Crockery left on the tables at Tiong Bahru Hawker Centre.

I AGREE with Prime Minister Lee Hsien Loong ("PM reacts to meadow of trash that music fans left behind"; last Thursday) and Miss Tan Lin Neo ("Time to grow up, clean up after ourselves"; yesterday) that we Singaporeans need to clean up after ourselves.

All the campaigns we have had all these years since I was a young man have all been in vain.

I remember an occasion when I was having lunch at a foodcourt with a colleague and I cleaned my table and cleared my tray.

I was expecting my colleague to do the same but he didn't.

When I asked him about clearing his tray, he said: "I pay for the food, I must also clear my tray?" The irony is that the same person cleared his tray when he was in Europe because that was the norm.

On another occasion, when I was having lunch at McDonald's, I noticed a big group of students from the Singapore American School who entered the fast-food restaurant for lunch.

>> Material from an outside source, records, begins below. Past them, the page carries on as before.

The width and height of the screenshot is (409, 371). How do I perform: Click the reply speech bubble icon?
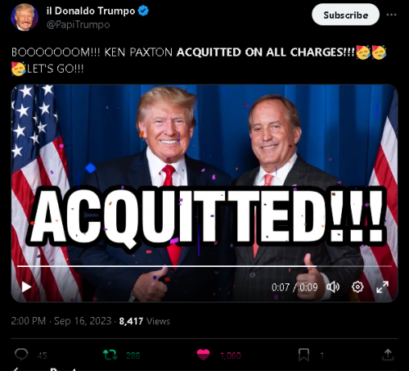click(x=21, y=355)
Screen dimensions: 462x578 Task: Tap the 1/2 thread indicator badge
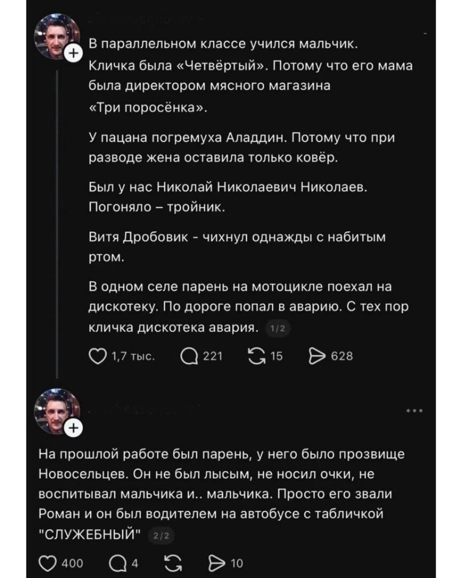pos(278,329)
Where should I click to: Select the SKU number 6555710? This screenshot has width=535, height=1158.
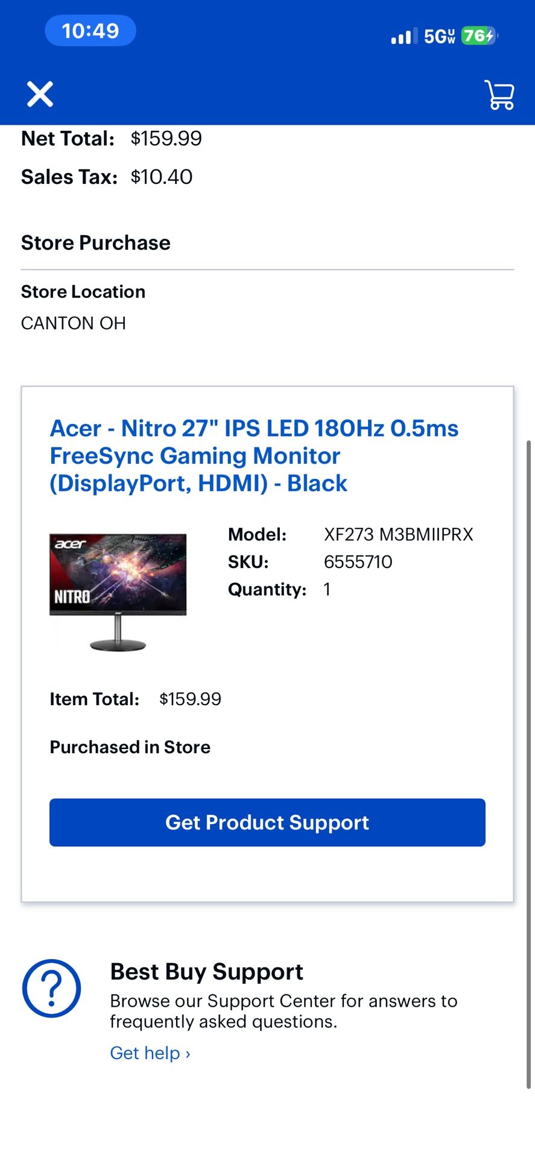coord(358,562)
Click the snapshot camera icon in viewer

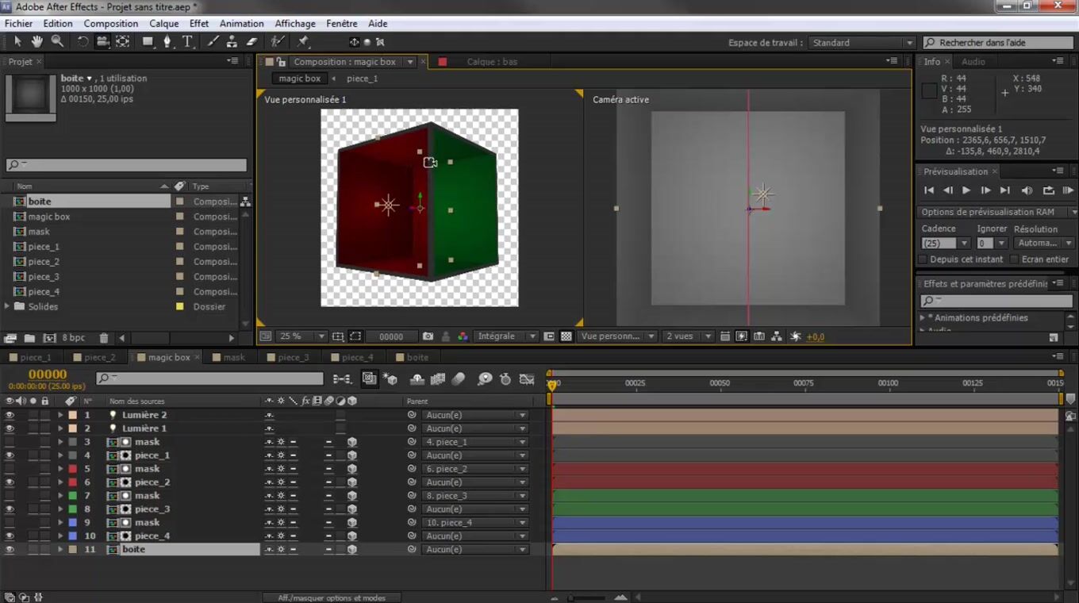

They obediently queued up for their food and, after they were seated, the teacher in charge told the manager of the restaurant to inform the staff not to clear the students' tables.

With the teacher's supervision, the students did indeed clear their trays.

We should develop a culture of cleanliness beginning with the children, because the parents are not teaching their children to clean up after themselves.

The parents themselves are at fault as they also claim that there are cleaners to do the work.

It is time for the children to educate their parents.